■ REQUIRED WORK
Please look for the string "date" below and report every line in which it occurs.

START RECORDS SHOWN

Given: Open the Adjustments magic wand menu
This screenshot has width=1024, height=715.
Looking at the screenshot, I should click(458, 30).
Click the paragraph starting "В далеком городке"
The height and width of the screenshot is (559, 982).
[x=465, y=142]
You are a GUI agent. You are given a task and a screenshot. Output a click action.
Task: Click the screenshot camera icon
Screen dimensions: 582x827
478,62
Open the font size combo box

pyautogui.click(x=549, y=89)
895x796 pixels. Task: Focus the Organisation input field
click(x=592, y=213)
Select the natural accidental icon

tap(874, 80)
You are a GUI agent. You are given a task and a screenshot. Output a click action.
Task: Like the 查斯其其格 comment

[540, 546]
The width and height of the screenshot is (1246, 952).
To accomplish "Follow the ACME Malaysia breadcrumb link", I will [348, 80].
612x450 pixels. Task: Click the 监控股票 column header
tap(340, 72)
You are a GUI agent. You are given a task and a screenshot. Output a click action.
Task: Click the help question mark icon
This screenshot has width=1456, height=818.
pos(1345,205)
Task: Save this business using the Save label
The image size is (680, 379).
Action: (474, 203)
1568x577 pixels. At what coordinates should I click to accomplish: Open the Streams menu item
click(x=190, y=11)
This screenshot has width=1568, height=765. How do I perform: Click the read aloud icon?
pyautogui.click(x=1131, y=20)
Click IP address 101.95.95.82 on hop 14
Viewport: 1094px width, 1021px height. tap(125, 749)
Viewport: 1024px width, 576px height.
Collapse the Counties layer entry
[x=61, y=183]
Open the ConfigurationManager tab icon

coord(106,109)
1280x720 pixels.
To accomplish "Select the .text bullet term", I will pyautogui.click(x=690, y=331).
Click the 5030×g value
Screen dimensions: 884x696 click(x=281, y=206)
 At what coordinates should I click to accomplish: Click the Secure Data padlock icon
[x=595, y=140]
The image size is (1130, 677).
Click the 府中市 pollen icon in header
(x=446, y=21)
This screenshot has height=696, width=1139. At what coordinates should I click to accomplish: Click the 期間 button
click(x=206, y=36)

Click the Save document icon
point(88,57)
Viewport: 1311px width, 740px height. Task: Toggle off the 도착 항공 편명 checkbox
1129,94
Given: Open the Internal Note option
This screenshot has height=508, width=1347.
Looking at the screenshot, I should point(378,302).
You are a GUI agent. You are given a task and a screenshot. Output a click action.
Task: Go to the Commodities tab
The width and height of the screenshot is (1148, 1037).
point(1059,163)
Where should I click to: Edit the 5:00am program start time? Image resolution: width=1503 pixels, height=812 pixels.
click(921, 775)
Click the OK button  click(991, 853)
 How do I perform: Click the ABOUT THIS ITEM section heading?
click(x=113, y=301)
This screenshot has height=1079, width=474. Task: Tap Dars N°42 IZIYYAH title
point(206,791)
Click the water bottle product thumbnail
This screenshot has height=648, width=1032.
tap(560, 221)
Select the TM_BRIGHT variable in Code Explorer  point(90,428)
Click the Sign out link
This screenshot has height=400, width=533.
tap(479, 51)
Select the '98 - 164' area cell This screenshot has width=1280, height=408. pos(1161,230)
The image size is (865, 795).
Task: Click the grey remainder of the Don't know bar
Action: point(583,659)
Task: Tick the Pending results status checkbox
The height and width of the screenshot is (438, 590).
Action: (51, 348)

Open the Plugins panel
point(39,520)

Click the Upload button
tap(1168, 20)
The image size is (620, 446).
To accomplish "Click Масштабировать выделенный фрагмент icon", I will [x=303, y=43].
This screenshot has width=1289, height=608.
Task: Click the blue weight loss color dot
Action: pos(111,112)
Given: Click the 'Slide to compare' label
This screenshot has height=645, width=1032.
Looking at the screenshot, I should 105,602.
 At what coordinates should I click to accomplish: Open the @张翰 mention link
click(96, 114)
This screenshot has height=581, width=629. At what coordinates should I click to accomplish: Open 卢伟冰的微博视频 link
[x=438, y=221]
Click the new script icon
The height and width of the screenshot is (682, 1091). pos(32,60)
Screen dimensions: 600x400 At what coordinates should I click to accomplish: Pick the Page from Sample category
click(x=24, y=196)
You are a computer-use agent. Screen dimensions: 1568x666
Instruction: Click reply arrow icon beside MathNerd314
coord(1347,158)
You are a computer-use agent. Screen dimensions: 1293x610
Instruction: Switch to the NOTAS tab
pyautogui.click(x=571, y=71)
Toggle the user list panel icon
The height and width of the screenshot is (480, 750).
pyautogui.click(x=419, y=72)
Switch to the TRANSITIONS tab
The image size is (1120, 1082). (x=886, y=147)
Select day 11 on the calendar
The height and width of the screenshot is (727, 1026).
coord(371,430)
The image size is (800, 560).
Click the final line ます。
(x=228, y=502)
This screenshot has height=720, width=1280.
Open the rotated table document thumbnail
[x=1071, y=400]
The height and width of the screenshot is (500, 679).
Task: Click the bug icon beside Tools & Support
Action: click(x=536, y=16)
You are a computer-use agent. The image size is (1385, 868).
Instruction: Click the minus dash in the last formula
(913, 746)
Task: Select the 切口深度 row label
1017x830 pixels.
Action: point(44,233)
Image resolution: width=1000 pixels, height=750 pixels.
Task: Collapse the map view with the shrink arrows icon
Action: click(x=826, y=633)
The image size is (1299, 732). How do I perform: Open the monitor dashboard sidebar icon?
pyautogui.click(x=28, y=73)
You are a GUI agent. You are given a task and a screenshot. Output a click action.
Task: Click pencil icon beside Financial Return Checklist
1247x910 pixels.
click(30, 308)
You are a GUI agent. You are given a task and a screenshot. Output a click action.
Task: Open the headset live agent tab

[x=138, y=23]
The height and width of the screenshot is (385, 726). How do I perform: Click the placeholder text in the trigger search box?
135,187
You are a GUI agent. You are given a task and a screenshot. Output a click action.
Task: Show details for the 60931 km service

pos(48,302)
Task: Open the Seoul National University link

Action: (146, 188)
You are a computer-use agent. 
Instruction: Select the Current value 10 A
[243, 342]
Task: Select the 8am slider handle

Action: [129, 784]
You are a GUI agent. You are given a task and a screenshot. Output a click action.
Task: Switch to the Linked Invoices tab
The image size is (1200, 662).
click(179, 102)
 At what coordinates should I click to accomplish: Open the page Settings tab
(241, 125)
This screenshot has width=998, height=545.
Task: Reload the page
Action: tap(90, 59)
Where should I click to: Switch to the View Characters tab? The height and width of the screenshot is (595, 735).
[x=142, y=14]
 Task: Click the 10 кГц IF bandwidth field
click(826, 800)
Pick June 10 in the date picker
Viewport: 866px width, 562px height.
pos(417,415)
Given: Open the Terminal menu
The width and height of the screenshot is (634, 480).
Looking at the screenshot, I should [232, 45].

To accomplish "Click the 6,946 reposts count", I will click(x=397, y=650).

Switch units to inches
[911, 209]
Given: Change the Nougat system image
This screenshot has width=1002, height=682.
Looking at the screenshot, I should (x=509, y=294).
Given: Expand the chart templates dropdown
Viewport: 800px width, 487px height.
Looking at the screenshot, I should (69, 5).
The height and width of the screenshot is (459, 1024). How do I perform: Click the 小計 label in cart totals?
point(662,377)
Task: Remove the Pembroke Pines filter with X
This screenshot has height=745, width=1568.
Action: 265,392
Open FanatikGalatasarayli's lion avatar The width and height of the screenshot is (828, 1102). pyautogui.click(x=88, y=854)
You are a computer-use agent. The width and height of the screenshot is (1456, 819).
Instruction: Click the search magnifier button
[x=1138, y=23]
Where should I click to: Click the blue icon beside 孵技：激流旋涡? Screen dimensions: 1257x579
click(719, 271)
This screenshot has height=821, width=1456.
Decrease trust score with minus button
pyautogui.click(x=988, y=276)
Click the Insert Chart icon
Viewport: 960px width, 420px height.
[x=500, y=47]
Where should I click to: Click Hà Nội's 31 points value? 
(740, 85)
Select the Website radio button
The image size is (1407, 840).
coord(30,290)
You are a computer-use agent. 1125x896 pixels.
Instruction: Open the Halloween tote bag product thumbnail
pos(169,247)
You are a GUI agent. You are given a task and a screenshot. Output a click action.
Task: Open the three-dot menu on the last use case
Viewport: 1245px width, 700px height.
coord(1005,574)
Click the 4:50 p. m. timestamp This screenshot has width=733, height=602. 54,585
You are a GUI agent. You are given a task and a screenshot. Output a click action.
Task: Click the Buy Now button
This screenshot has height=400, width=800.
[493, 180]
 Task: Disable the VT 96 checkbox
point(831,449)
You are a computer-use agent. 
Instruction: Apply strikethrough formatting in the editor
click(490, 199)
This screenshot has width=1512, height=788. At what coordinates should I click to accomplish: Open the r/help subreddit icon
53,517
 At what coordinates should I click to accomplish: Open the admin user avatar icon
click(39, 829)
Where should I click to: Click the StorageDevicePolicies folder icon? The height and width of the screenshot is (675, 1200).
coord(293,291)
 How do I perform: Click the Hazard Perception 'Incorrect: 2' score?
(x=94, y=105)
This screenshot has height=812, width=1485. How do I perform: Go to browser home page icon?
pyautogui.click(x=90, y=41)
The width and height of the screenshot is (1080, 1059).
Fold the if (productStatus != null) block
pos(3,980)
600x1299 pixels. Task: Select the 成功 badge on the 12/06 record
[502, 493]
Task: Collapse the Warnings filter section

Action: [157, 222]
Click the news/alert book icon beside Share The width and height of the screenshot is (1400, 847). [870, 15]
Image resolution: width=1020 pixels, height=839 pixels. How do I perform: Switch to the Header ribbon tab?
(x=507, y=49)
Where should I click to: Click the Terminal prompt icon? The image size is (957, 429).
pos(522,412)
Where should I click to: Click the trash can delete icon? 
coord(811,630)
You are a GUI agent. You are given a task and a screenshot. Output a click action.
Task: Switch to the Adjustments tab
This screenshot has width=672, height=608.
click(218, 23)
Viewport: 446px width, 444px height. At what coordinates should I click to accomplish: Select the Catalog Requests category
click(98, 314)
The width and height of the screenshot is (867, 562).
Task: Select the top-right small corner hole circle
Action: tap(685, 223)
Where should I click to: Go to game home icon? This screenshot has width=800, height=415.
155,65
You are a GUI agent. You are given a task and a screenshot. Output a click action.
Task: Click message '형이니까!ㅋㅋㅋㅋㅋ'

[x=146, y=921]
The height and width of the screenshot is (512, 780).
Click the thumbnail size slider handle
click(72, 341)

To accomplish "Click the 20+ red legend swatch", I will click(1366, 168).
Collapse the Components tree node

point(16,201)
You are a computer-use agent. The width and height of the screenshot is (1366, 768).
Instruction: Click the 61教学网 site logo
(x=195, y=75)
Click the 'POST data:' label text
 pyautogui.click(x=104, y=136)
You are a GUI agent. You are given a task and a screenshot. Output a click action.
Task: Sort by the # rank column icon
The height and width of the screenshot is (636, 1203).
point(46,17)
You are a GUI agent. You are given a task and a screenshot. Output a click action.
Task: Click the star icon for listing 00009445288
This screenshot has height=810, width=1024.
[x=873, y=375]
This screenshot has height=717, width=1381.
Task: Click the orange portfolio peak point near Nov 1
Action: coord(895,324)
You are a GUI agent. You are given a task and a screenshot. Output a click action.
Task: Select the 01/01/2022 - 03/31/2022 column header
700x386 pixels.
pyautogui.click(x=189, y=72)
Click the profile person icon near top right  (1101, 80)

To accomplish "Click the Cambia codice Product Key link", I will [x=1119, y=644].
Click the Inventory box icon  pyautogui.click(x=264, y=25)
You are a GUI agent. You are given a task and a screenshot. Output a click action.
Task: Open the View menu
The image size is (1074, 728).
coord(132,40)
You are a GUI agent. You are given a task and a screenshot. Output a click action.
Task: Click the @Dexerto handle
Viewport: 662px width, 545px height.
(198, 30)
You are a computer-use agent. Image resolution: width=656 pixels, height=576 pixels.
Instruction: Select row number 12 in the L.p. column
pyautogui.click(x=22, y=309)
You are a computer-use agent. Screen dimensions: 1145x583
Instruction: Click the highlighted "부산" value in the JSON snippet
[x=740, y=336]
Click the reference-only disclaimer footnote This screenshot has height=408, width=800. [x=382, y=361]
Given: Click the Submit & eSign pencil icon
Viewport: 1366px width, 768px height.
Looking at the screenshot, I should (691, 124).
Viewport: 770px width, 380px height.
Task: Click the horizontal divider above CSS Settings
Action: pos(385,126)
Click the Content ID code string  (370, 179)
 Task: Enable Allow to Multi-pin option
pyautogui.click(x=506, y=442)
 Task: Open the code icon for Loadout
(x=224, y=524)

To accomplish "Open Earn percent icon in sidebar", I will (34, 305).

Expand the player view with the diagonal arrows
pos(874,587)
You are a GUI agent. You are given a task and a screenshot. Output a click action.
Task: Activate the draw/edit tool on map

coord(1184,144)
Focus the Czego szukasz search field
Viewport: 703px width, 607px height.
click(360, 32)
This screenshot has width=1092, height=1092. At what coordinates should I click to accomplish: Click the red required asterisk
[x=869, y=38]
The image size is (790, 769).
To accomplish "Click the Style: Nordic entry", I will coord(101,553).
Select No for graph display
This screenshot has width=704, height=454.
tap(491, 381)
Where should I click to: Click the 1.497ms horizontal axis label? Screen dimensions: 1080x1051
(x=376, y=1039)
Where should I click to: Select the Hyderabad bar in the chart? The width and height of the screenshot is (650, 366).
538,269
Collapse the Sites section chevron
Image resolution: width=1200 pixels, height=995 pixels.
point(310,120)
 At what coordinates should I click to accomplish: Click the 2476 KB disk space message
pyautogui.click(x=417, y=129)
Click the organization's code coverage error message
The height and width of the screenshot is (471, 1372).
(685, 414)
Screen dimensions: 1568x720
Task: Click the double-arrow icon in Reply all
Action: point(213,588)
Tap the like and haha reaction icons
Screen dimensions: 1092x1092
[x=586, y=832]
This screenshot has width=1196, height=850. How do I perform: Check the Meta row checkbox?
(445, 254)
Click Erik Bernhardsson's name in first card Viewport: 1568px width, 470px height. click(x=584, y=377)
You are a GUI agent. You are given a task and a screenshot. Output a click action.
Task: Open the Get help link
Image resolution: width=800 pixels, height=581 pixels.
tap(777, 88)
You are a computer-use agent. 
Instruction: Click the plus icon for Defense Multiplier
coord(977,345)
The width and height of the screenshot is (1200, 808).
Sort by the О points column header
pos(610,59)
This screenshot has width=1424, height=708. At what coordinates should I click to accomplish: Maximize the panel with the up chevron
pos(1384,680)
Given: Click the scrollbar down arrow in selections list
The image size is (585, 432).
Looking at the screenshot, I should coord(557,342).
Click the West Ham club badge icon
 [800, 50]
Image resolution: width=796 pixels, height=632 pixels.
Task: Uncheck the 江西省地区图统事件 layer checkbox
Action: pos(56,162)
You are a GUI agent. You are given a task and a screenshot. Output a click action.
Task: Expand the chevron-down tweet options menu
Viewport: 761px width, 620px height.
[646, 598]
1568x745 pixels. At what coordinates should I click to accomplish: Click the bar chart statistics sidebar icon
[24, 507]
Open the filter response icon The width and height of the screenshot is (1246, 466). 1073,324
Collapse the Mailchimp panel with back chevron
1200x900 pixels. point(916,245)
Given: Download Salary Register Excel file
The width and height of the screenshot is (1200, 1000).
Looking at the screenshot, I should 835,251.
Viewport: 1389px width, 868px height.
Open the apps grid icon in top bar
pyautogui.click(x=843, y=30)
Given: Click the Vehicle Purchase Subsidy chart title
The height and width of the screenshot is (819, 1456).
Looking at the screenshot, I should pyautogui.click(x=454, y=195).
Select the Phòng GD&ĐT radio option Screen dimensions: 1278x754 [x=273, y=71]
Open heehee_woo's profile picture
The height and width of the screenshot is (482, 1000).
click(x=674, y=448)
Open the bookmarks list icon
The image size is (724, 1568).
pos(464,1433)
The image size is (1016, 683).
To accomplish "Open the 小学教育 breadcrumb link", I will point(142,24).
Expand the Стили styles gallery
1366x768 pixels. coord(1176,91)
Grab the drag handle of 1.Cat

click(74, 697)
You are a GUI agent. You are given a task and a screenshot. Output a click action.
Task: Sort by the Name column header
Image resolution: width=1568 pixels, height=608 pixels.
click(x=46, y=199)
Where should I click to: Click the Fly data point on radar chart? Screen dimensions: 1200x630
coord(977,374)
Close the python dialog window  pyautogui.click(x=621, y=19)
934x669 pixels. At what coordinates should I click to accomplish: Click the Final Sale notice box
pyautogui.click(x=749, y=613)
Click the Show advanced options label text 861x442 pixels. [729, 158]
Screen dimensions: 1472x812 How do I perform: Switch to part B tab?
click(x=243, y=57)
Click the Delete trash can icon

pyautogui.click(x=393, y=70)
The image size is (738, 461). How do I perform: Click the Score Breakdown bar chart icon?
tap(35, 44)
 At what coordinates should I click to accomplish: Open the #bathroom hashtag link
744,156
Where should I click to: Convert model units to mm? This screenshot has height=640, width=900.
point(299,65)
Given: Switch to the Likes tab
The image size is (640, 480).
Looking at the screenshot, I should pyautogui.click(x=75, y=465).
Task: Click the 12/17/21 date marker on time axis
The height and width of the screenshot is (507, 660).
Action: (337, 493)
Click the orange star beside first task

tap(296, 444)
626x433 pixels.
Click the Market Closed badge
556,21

END RECORDS SHOWN

■ ANSWER AREA
Pick June 10 in the date picker
Task: Click the 12/17/21 date marker on time axis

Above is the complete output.